Dari kisah di atas, terdapat sebuah pelajaran penting bahwa, orang yang kikir (bakhil) itu jauh dari Allah swt, dan jauh dari Surga-Nya. Hal ini sebagaimana sabda Nabi Muhammad saw.
السَّخِيُّ قَرِيبٌ مِنَ اللهِ قَرِيبٌ مِنَ الجَنَّةِ قَرِيبٌ مِنَ النَّاسِ بَعِيدٌ مِنَ النَّارِ، وَالبَخِيلُ بَعِيدٌ مِنَ اللهِ بَعِيدٌ مِنَ الجَنَّةِ بَعِيدٌ مِنَ النَّاسِ قَرِيبٌ مِنَ النَّارِ
Artinya: Orang yang dermawan dekat dengan Allah, dekat dengan surga, dan jauh dari neraka. Orang yang bakhil jauh dari Allah, jauh dari orang lain, dan dekat dengan neraka. (HR. at-Tirmidzi no. 1961)
Perilaku kikir sendiri mempunyai dampak buruk, baik di dunia maupun di akhirat. Bahkan, perilaku tersebut bisa menjadikan manusia bukan hanya jauh dari Tuhannya, tetapi juga jauh dari sesamanya dan hilang akal sehatnya. Segala cara akan dia lakukan supaya harta yang dimilikinya tidak jatuh ke orang selainnya, sekalipun dia meninggal dunia.

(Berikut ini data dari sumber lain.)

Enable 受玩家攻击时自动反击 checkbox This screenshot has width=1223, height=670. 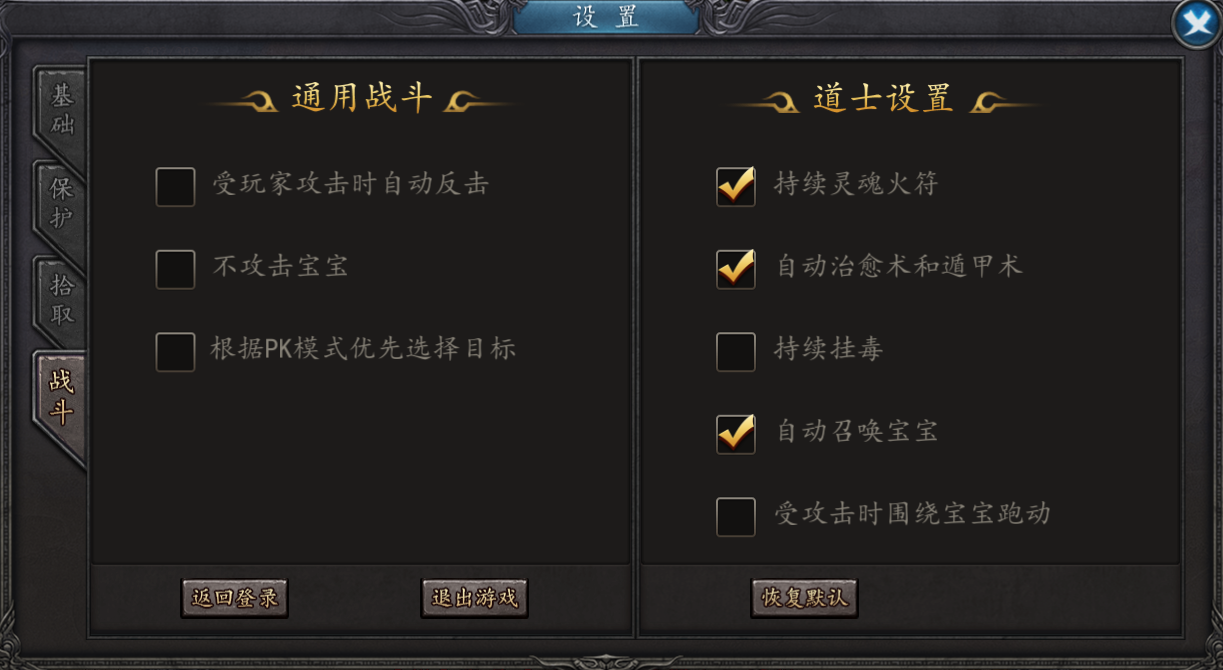[x=175, y=187]
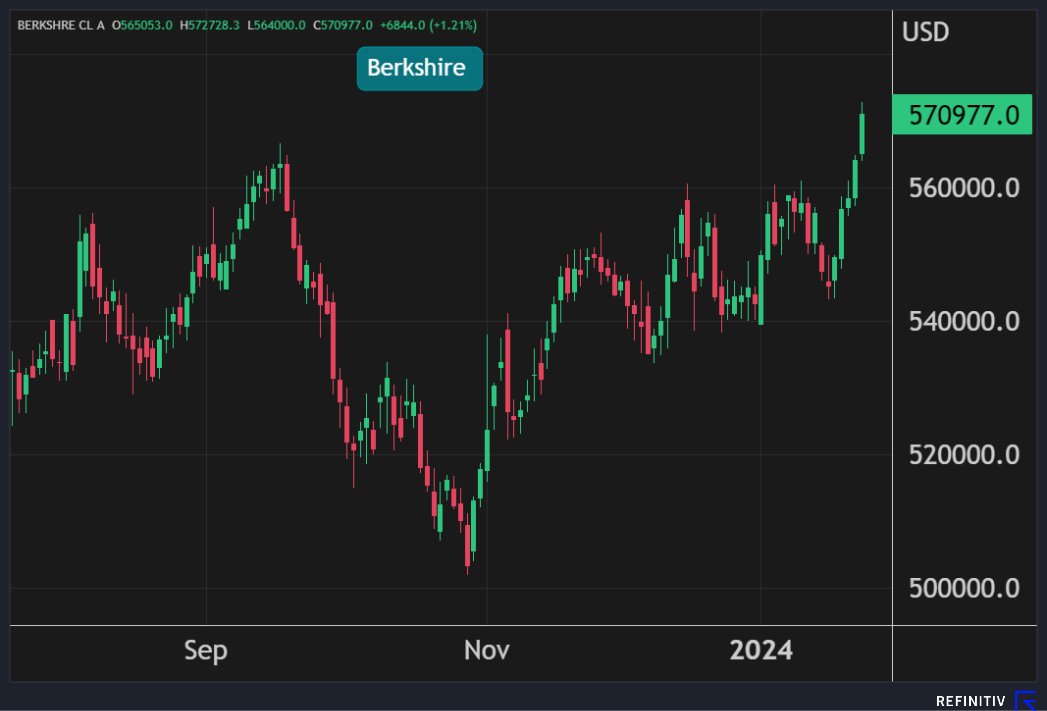This screenshot has width=1047, height=711.
Task: Click the latest tall green candle at far right
Action: pyautogui.click(x=862, y=134)
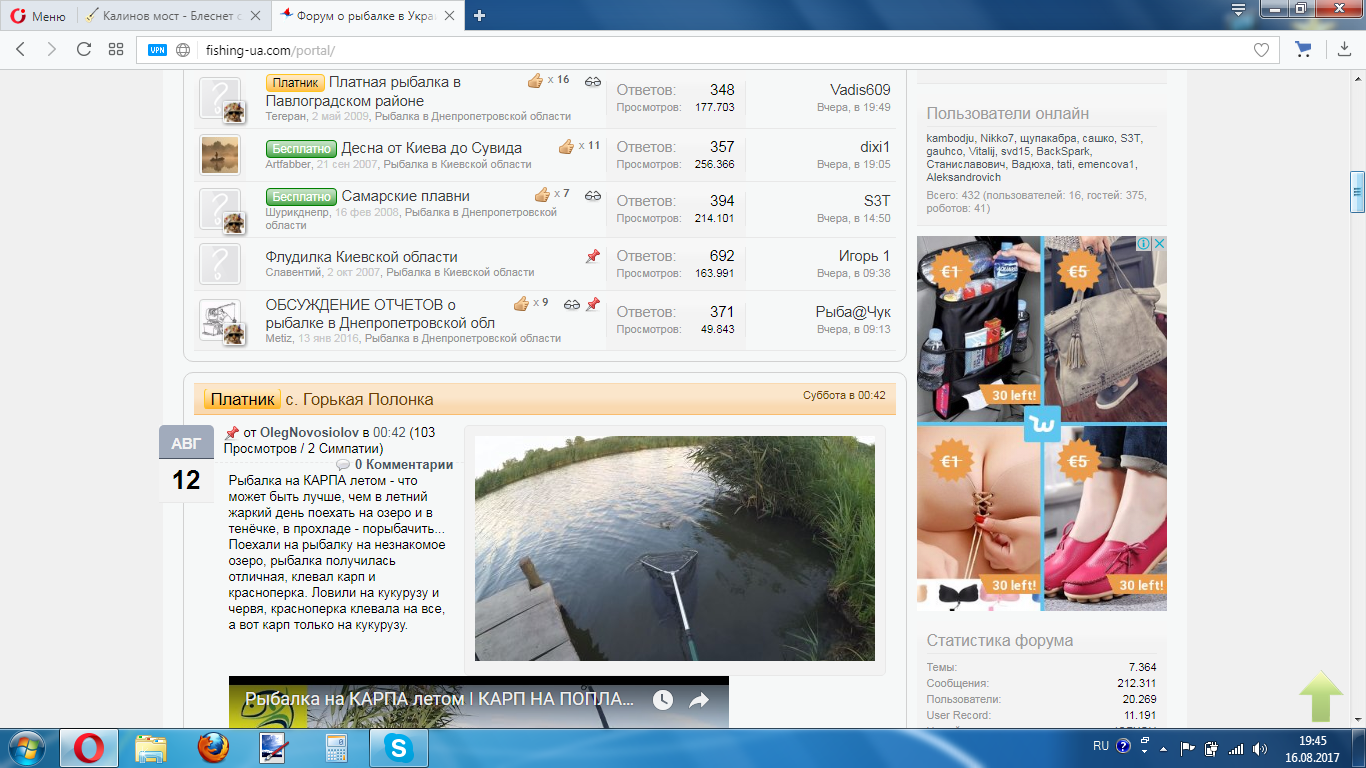Open a new browser tab with plus button
Screen dimensions: 1366x768
click(x=480, y=15)
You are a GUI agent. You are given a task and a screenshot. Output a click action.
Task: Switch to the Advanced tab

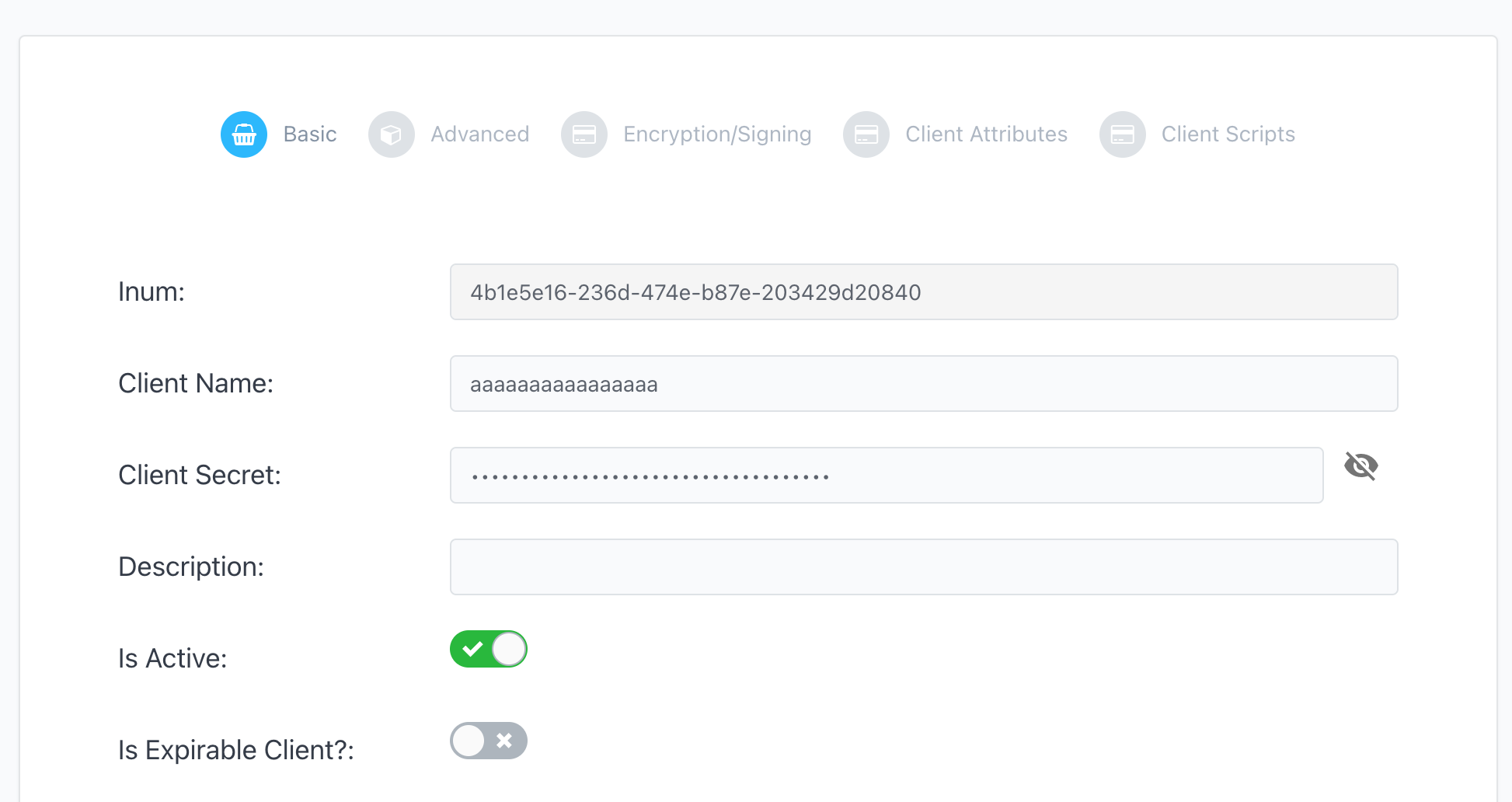coord(479,134)
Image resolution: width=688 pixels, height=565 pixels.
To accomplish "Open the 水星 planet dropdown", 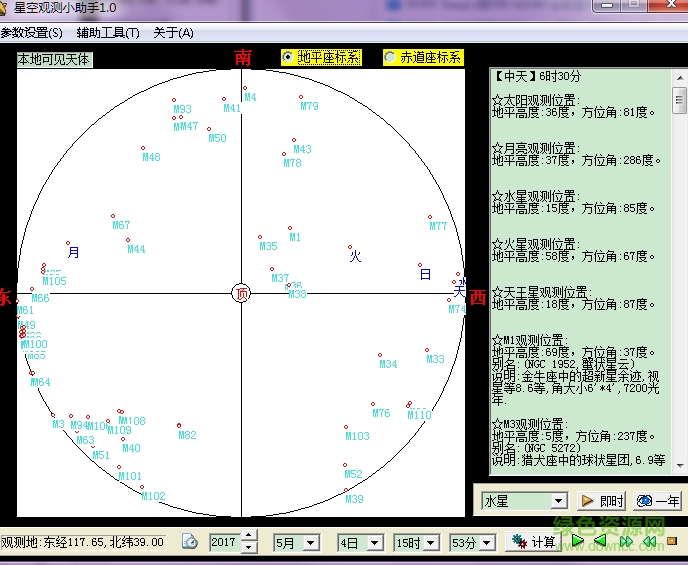I will click(558, 501).
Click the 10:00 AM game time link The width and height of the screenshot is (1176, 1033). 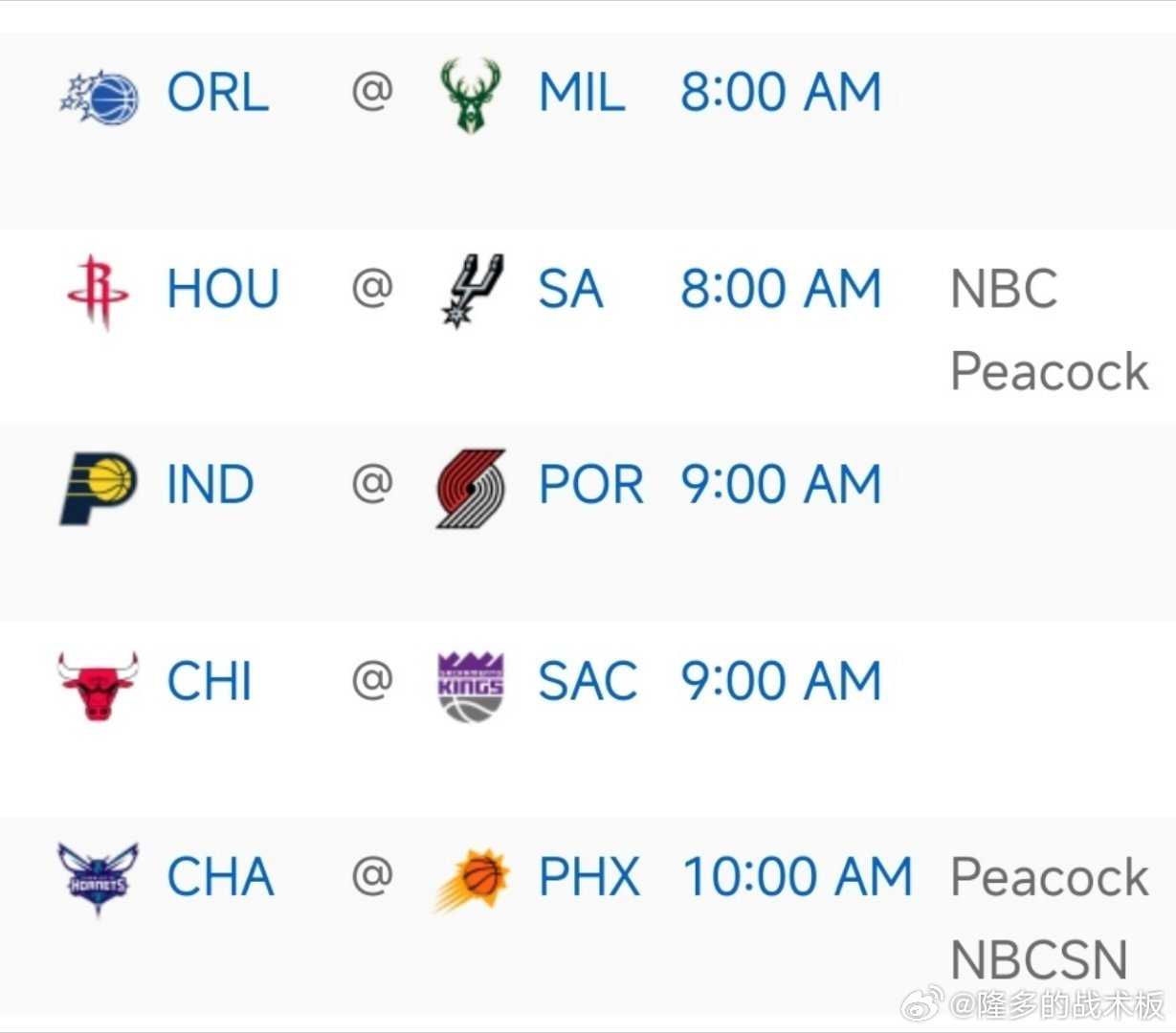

Orang yang kikir dan cinta dunia akan menjadi manusia yang hilang rasa kemanusiaannya. Karena tidak rela jika hartanya diberikan kepada orang lain secara cuma-cuma. Namun, orang-orang seperti itu akan mendapatkan balasan yang setimpal, sebagaimana kisah di atas. Mendapatkan azab sejak di alam kubur dengan harta yang dicintai saat hidup di dunia.